Epfenbach. (oh) Ein Tross von elf "Alten Herren" der Freizeitgruppe des VfB Epfenbach machte sich am Donnerstag zu seiner allwöchentlichen Radtour auf den Weg nach Eppingen. Über Zuzenhausen und Sinsheim, wo der Startschuss zum Firmenlauf akustisch miterlebt wurde, ging die Route auf den gut ausgebauten Radwegen über Reihen, Ittlingen und Richen nach Eppingen. Es sah nach einem wunderschönen Tag aus.
Nach eineinhalb Stunden war das Ziel erreicht, und alle genossen das besondere Flair der Fachwerkstadt an diesem lauen Sommerabend. Sechs Radler machten sich bereits um 21.30 Uhr auf den Rückweg, die anderen fünf hielten es noch eine Stunde länger aus.
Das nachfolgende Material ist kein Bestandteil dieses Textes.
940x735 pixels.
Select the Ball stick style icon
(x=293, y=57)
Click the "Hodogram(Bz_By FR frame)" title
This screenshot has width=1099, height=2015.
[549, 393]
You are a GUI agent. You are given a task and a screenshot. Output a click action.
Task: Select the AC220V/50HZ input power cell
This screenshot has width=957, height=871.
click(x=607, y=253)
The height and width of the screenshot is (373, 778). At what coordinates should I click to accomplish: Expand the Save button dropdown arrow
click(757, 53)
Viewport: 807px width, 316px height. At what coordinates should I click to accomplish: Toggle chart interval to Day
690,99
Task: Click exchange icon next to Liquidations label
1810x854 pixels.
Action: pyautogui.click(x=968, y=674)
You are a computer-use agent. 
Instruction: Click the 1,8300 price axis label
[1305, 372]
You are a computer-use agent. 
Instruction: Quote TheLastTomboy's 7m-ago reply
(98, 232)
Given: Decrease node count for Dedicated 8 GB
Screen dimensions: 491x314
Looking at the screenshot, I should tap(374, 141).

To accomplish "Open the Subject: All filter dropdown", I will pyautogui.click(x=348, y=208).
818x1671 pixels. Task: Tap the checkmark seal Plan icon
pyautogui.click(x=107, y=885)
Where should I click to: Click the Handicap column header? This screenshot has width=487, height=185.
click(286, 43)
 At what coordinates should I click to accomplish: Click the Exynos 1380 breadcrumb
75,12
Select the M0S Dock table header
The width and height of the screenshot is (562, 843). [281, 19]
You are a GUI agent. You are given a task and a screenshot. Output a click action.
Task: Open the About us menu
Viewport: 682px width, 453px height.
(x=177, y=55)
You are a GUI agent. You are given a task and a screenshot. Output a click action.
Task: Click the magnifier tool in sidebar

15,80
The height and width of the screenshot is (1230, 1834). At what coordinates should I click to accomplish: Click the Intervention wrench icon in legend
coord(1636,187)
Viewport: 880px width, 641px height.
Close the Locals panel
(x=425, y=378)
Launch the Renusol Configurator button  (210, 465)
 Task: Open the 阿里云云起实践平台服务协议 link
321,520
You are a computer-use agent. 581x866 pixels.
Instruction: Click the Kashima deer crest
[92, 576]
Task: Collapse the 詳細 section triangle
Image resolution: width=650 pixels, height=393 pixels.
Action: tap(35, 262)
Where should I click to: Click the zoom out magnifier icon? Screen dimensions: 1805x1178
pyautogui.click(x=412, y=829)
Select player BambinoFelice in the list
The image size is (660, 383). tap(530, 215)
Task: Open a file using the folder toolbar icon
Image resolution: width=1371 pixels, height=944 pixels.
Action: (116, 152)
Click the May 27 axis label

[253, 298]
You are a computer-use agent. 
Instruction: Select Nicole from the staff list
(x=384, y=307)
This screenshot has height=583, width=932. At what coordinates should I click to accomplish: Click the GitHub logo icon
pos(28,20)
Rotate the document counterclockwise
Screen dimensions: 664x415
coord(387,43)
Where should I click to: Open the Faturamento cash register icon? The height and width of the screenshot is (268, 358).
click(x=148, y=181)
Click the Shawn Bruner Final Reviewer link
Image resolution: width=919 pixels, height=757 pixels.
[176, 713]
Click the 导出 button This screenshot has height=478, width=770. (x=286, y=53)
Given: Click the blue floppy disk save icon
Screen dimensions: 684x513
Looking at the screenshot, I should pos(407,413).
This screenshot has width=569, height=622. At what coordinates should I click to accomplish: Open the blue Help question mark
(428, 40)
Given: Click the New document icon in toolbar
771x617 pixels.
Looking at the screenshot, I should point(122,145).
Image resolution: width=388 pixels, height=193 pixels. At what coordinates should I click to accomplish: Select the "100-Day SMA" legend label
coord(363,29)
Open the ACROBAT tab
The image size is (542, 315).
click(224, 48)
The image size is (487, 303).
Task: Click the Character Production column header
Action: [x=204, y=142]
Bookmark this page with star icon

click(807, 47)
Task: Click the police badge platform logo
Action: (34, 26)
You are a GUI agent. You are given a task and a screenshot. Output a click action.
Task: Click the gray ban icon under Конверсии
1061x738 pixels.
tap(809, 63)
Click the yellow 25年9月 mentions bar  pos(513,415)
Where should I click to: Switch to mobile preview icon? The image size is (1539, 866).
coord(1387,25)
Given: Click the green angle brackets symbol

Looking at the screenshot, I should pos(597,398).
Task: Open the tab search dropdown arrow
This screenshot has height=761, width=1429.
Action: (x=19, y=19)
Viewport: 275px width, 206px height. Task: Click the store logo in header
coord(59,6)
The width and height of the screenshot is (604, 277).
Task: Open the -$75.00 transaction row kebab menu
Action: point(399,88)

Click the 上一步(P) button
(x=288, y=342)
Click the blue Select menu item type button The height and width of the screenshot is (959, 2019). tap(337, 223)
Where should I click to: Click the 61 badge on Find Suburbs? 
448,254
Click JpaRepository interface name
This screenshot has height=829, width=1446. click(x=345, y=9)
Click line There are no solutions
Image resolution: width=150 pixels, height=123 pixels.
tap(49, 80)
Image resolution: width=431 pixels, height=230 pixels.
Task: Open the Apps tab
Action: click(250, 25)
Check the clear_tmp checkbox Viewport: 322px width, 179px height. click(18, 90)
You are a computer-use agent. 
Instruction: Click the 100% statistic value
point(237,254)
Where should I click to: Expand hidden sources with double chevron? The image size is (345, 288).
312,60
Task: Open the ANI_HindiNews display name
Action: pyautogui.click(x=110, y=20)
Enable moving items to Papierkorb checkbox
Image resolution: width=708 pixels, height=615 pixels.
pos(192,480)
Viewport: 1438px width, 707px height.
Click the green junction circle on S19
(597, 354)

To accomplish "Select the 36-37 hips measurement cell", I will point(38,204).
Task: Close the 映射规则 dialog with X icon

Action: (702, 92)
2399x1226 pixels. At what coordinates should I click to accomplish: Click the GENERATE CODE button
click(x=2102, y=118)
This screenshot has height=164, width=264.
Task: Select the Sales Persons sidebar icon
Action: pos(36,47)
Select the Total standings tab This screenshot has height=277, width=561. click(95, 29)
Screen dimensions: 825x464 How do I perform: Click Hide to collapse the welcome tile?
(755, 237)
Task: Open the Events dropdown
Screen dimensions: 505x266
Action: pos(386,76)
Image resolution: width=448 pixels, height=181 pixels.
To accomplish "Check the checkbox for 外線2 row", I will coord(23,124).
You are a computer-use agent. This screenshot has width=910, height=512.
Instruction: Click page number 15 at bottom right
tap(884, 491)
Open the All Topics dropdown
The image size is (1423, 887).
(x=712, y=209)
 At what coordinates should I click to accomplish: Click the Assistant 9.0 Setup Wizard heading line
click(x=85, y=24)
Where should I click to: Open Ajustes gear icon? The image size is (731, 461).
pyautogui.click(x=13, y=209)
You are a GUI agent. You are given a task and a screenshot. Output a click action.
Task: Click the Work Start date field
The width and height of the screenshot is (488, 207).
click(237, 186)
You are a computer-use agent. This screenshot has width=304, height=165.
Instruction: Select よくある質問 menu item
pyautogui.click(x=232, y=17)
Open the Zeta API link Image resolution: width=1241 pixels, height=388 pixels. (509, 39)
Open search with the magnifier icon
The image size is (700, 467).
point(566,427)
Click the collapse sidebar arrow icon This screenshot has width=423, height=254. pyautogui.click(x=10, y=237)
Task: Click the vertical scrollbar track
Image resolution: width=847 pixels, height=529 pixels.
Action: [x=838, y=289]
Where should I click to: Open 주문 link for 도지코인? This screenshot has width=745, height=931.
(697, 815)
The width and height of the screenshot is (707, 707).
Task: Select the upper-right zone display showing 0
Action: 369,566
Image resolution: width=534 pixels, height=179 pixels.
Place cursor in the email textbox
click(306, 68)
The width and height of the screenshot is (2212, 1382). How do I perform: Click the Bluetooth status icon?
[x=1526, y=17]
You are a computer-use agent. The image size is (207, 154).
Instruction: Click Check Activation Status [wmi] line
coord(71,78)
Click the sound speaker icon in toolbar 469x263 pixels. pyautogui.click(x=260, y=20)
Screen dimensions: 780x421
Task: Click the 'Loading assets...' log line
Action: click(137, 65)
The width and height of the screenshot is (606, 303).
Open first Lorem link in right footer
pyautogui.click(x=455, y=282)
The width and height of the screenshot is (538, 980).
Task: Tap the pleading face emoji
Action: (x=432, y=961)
Der Rückweg wurde dann mit der S-Bahn angetreten. Es ging vorbei an Sinsheim bis nach Meckesheim, wo der Umstieg auf die Linie S51 in Richtung Eschelbronn anstand.
Der Anschlusszug stand parat, und so ging es von einem Gleis auf das andere. Kurz bevor das Ziel erreicht war, schlossen sich plötzlich die Türen der Regionalbahn, und diese fuhr ab, ohne die Radler und zwei weitere Fahrgäste mitzunehmen. Der Lokfahrer, so berichten die Epfenbacher, habe oben aus seinem Fenster geschaut und gesehen, dass noch etliche Personen in den Zug wollten: "Trotzdem fuhr er einfach weg."
Die Radler waren sauer: "Das fördert in keiner Weise das Image der Deutschen Bahn und war sehr ärgerlich", wurde geschimpft. Die Epfenbacher empfanden die Ignoranz des Bähnlers als Willkürakt.
Auch einige an der Bahnstation sitzende Gäste waren über dieses ungewöhnliche Verhalten stark verwundert. Die Bahn, so ihr Rat, sollte sich mal Gedanken darüber machen, ob das richtige Personal für ein kundenfreundliches Angebot an Bord sei.